L’Opposition / Mitterrand VS Rocard de Georges Naudy, mise en scène d’ Éric Civanyan
L’Opposition / Mitterrand VS Rocard de Georges Naudy, mise en scène d’Éric Civanyan
Qui se présentera aux élections présidentielles comme candidat du Parti Socialiste? En 1980, Michel Rocard rend visite à François Mitterrand à son domicile parisien, rue de Bièvre, pour s’entendre sur cette candidature. Les géants de la politique se livrent un duel féroce : un beau terrain de jeu pour le théâtre. «L’idée m’est venue, confie l’auteur, de créer un choc frontal entre ces hommes qui ne se ressemblent en rien. L’un croyant à la politique, l’autre à l’économie; l’un littéraire, l’autre aimant les chiffres; l’un, familier des forces invisibles, l’autre, profondément cartésien; l’un secret, l’autre exubérant…» Georges Naudy a pioché dans leurs nombreux écrits, interviews, déclarations et à partir de leurs mots prononcés ça et là mais tous authentiques, il a construit un dialogue acéré et sans aucun bavardage. Ici, la langue devient une arme redoutable et les répliques, brèves, font mouche. Un rude combat qui va les départager. Unité de temps, de lieu et d’action pour une rencontre qui a duré, comme la pièce, environ une heure trente…
D’entrée, celui qu’on surnommait le Sphinx mène la danse et Michel Rocard s’excuse presque de faire irruption dans son bureau, modeste mais confortable, flanqué d’une grande bibliothèque. Comme s’il dérangeait son adversaire plongé dans La Mort de Socrate de Lamartine. D’abord courtoise, la conversation devient abrupte.
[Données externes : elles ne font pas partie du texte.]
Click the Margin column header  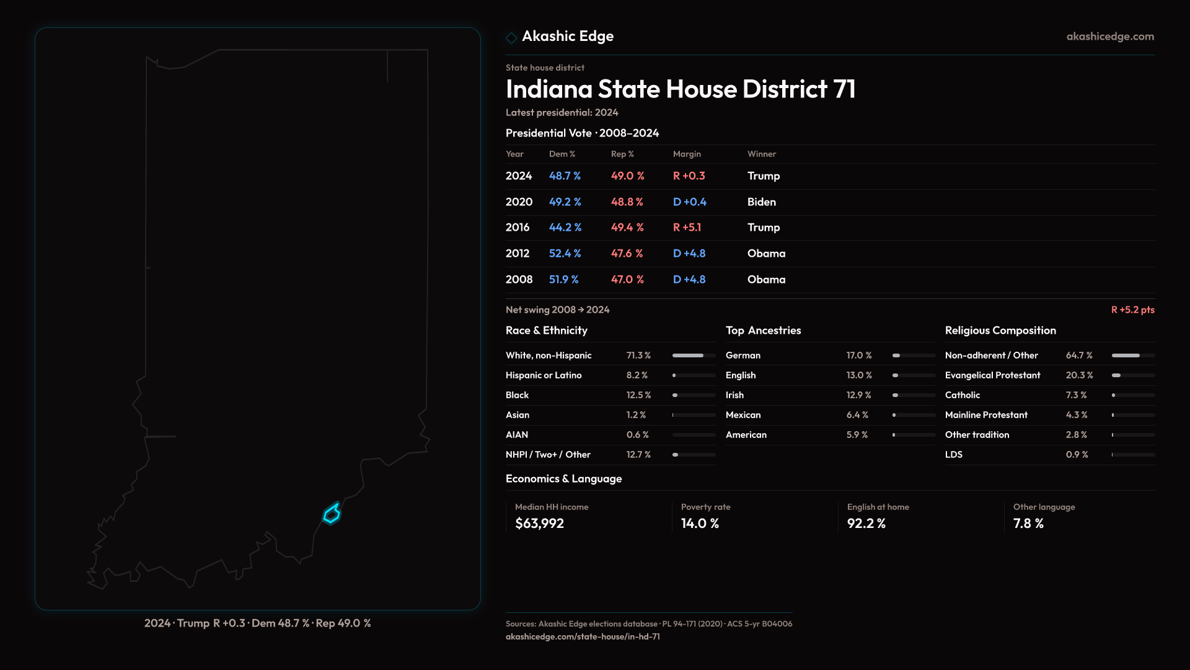coord(687,154)
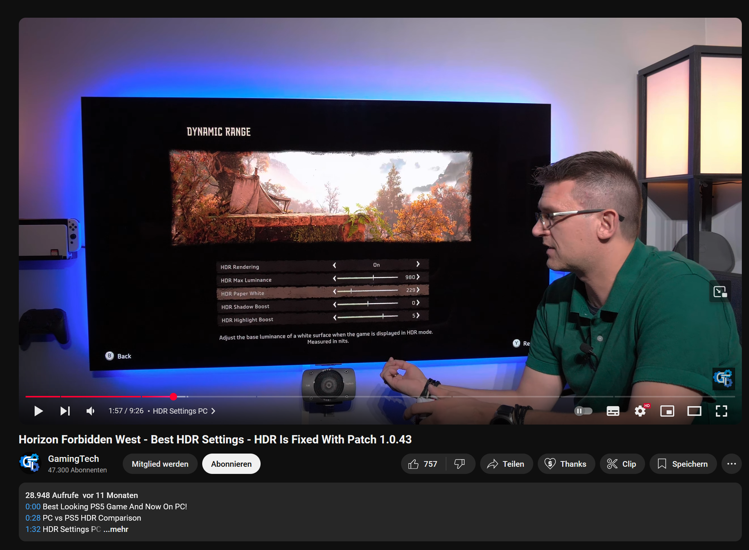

François Mitterrand a l’art de l’esquive, du sous-entendu et son ironie féroce déstabilise le jeune loup: «On imagine difficilement une avenue Rocard, ou même un boulevard portant votre nom… Peut-être, à la rigueur, une impasse… Un exemple parmi d’autres! Michel Rocard, incarné avec rigueur par Cyrille Eldin, apparaît comme un technicien froid, un comptable, un suppôt «de l’économie de marché à la sauce sociale démocrate ».
À sa vision pragmatique et à son souci de «la balance des comptes», le secrétaire général du Parti Socialiste oppose son idéologie : «rompre avec le capitalisme», «ne pas se résigner à subir la loi du marché » et «taxer les riches». Prenant de la hauteur, il cite Spinoza, Winston Churchill, parle des dolmens, pierres levées, arbres et forces de l’esprit dont on doit s’inspirer. Et fait diversion en contemplant un vol de grues … À l’instar du Général de Gaulle disant: «Ensuite, regardant les étoiles, je me pénètre de l’insignifiance des choses.»
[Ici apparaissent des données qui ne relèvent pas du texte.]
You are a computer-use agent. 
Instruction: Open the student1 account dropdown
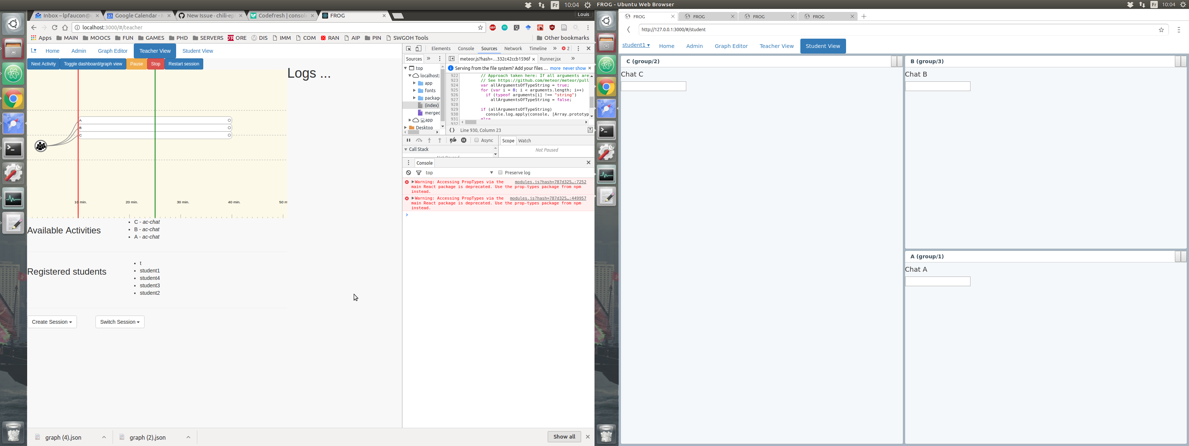(636, 45)
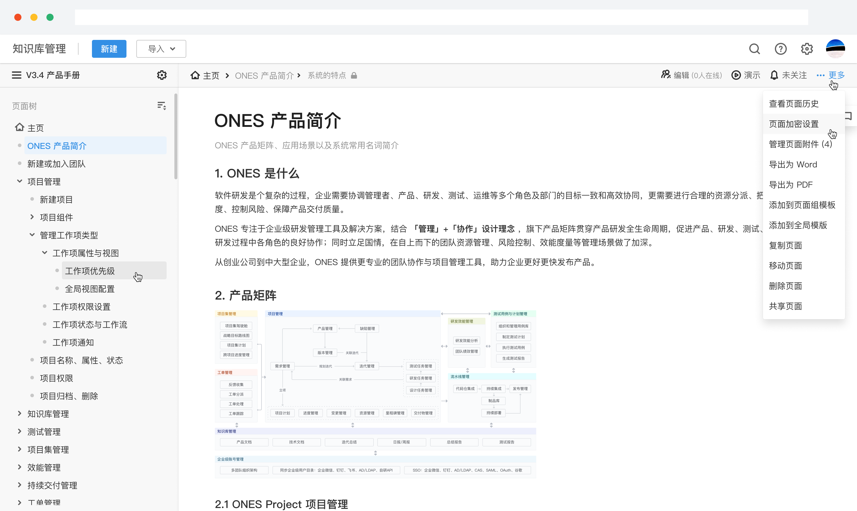
Task: Select 导出为 PDF from the menu
Action: click(791, 184)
Philippe Magnan a déjà eu l’occasion de jouer le rôle de François Mitterrand, dans Changer la vie de Serge Moati (2011), un docu-fiction sur les trois premières années de son premier septennat. «Travailler avec Moati, qui fut un de ses proches du Président, nous a apporté beaucoup d’informations très précieuses et constitua pour moi une expérience profonde.» Cette connaissance du personnage apporte un supplément d’humanité à un exercice toujours difficile, quand il faut jouer des figures historiques que de nombreux spectateurs ont encore en mémoire.
De cette rencontre, on suit avec grand intérêt les stratégies verbales, la rhétorique des adversaires et les chemins souvent inattendus qu’ils prennent. Au fil du dialogue, se tisse parfois même un semblant de complicité entre les belligérants, reflet de la difficulté des rapports humains. Loin du mépris et de la haine dont on a coutume de taxer François Mitterrand à l’endroit de Michel Rocard, le texte révèle une relation plus ambiguë. On voit le premier, presque paternel, guider son adversaire, recueillir ses confidences et le second, exprimer son admiration pour la culture et la ruse de son aîné: «Vous avez, dit-il, le sens des choses souterraines. » Et il s’avouera bientôt vaincu…
Politique et théâtre ont toujours eu partie liée. Ici l’opposition entre eux donne lieu à un face-à-face haletant et, même si l’on en connaît l’issue, cette fabrique de l’Histoire nous passionne. D’autant que le débat n’est pas clos au sein de notre démocratie malade. « J’espère, dit Georges Naudy, que les âmes de Jaurès et de Blum voudront bien jeter un œil bienveillant, sinon complice sur mon texte.» Et on pense à toutes ces figures tutélaires qui, aujourd’hui, nous manquent …
Mireille Davidovici
Depuis le 14 janvier Théâtre de l’Atelier, place Charles Dullin, Paris (XVIII ème). T. : 01 46 06 49 24.